_REQUIRED WORK_: In the listing that follows, count every line holding the word "computer" and give only the count.

....................

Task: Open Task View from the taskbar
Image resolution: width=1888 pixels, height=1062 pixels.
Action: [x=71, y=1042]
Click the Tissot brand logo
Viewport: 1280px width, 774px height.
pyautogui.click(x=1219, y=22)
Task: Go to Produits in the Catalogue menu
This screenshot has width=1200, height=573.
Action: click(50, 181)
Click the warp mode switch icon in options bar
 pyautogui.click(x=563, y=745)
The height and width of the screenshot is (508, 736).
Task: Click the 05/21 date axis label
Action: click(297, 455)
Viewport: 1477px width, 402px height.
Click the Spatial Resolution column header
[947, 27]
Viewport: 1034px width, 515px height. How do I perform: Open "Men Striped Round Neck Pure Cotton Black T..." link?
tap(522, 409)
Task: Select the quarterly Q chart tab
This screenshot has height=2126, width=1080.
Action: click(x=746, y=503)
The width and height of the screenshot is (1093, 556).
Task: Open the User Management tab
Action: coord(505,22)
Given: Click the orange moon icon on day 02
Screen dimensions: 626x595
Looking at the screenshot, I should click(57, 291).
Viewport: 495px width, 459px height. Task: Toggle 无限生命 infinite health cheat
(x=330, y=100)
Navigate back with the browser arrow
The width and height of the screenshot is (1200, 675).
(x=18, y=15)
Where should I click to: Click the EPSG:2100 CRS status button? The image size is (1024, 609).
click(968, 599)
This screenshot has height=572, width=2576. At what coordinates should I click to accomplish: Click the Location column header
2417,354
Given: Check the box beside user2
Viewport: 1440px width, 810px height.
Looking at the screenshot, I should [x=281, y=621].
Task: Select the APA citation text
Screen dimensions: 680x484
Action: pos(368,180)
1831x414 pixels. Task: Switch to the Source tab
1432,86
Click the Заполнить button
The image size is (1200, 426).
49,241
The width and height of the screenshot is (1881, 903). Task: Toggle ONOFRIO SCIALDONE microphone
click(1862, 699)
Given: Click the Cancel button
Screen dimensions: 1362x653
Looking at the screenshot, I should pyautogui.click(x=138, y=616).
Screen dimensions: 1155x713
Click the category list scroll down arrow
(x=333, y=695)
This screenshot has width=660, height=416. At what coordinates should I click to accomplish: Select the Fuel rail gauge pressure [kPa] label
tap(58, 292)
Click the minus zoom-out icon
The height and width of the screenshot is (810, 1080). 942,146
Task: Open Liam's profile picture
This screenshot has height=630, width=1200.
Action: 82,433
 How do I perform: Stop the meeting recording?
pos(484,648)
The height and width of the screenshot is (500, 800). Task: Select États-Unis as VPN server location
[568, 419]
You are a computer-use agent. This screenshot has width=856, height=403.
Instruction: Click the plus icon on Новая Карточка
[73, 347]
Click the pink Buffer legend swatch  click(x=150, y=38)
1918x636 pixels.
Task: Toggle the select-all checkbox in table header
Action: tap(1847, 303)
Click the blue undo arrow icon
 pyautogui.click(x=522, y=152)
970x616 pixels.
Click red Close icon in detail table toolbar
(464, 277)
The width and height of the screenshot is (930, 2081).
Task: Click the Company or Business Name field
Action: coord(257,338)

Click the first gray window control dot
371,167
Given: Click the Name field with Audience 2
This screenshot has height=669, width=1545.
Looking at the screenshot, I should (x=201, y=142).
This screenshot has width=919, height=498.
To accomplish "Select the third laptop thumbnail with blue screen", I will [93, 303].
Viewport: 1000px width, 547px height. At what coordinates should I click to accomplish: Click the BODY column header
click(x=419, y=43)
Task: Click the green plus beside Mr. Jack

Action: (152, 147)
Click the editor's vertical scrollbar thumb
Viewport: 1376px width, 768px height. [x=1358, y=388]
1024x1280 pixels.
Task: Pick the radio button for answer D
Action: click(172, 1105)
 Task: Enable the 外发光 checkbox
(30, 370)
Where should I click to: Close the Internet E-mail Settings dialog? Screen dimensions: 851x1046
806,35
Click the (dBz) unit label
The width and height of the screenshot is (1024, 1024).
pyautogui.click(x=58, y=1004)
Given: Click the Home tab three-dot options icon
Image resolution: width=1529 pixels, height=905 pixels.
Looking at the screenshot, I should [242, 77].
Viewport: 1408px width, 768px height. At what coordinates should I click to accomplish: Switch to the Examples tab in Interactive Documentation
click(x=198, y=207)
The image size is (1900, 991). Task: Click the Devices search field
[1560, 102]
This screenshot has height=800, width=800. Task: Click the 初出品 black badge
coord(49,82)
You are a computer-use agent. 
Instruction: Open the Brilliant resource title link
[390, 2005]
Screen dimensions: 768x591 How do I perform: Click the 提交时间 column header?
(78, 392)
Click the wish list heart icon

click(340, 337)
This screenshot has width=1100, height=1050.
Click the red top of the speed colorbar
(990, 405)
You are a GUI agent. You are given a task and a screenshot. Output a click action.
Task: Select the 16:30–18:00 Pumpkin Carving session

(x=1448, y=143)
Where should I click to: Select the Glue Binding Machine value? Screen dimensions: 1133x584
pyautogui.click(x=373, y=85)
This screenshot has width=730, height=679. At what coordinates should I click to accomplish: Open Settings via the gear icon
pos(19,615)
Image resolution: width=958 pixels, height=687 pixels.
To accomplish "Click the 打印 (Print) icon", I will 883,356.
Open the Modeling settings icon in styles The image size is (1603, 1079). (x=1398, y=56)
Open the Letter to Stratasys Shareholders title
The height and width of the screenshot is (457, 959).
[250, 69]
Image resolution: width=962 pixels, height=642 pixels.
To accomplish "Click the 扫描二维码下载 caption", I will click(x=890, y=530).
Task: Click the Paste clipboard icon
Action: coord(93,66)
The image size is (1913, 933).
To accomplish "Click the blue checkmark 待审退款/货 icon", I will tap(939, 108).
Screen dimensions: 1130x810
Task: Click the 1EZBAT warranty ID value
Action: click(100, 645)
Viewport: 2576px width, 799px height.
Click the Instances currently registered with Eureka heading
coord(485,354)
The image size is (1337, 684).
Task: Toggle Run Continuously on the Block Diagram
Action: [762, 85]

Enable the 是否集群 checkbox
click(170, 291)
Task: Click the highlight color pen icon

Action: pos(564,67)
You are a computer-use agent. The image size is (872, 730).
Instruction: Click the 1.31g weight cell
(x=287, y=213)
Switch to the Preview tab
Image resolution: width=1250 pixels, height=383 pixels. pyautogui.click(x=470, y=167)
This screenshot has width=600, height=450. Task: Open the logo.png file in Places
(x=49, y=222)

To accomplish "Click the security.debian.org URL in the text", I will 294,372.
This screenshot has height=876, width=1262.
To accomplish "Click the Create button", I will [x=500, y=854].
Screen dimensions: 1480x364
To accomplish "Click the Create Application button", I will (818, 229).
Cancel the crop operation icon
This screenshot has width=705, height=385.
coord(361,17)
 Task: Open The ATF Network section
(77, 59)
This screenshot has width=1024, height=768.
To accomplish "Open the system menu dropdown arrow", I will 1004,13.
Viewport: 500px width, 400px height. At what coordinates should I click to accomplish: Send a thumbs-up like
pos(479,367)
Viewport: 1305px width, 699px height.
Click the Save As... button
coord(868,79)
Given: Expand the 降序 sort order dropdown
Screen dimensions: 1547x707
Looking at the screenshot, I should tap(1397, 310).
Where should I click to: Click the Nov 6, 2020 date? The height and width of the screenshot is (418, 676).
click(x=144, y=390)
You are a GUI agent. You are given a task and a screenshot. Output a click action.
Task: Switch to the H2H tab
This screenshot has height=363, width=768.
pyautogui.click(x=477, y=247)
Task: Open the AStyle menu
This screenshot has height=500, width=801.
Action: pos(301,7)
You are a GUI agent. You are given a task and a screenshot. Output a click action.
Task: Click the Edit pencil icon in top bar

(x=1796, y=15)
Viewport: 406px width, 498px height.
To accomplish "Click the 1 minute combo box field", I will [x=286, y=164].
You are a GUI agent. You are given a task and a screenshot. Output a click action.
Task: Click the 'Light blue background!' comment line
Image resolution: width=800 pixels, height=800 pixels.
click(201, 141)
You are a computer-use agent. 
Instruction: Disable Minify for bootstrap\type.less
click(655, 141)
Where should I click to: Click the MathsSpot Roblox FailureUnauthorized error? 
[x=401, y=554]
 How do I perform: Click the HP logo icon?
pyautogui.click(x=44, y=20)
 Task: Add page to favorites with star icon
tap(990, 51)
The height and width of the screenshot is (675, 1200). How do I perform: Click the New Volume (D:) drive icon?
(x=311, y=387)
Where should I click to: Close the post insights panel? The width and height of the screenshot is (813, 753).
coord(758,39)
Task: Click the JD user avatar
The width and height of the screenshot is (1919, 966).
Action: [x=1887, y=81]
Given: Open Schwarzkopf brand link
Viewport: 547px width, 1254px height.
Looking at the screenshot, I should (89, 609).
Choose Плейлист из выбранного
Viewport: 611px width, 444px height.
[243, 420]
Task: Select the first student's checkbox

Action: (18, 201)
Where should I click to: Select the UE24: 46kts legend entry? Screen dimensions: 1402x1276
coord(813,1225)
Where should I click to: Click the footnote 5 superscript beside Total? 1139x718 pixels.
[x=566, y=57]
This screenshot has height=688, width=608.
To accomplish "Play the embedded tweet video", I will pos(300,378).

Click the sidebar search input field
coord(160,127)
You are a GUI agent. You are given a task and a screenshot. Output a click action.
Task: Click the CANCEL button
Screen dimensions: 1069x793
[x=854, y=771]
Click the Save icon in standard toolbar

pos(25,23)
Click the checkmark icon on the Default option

....................

_REPLY_: 4